Marijuana’s renewed popularity is not limited to any single group of young people. It encompasses wealthy, middle-class, and low-income families. It thrives in suburban, urban, and rural youth populations. It includes high achievers and average students. It involves every ethnicity and every kind of household. As one student reminded me, "A lot of people think it’s just low-life and troubled kids who drink and do weed. But it’s not. Everybody’s doing it…" Realizing that today’s kids of course overestimate on the norms side of predictions of use, they certainly know better than any adult what their friends and peers are doing. For adults to side with norms adjusters, who would have us believe that youth behaviors are greatly exaggerated is the basis for much of our problem in confronting the surge in marijuana use by our youth. Imagine an athlete who has been caught in a violation for using marijuana. They will receive the same consequences for use of marijuana as for drinking a beer. What is the difference? Well first, marijuana is classified as an illicit street drug. Alcohol is an illegal drug by age (21 years for anyone who forgot). Through decades of desensitization, we have arrived at a time and place, where both are now side by side on the same shelf. What a colossal mistake. To think as many do, that alcohol is the dangerous one… that pot isn’t as bad, doesn’t make people violent, doesn’t kill people etc. etc…rationalize away.

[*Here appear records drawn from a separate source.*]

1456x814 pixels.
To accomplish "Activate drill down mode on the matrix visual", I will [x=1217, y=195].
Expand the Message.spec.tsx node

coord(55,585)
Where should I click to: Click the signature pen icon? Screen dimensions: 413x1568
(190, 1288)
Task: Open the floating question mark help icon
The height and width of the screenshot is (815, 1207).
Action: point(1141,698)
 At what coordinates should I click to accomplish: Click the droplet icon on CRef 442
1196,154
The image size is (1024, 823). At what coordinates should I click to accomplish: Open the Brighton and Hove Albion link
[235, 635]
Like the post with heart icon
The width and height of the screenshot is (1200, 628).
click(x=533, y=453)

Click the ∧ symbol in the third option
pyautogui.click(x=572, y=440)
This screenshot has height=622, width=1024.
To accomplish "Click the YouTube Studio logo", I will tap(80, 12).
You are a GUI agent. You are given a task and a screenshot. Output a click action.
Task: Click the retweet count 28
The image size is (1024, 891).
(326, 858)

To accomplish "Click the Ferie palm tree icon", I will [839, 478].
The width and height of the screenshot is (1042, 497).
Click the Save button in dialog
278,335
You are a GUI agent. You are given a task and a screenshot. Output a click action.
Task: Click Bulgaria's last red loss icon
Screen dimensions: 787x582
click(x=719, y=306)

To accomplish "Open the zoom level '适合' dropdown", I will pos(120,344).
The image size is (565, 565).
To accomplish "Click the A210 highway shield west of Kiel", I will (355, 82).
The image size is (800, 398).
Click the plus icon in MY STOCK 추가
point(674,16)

Marijuana is the most widely used illicit drug in America today, and this has been the case for some years. Nearly 70 million Americans have used marijuana in their lifetime. Marijuana is a potent, intoxicating drug with long-term, cumulative effects. Unlike alcohol or most other substances of abuse, it remains in the body for as long as thirty days. Heavy users can test positive for the drug even after weeks of abstinence.
The recent increase in marijuana use is very broad. Some of the reasons for this shift are young people’s attitudes about how dangerous marijuana is. Young people have to see the danger as it applies to them and to their behavior. They are not seeing it in our world. Media, music, television, movies, desensitize them more and more leading them toward use and abuse. A significant change in the perception of the risk of heavy marijuana use will be hard to sell.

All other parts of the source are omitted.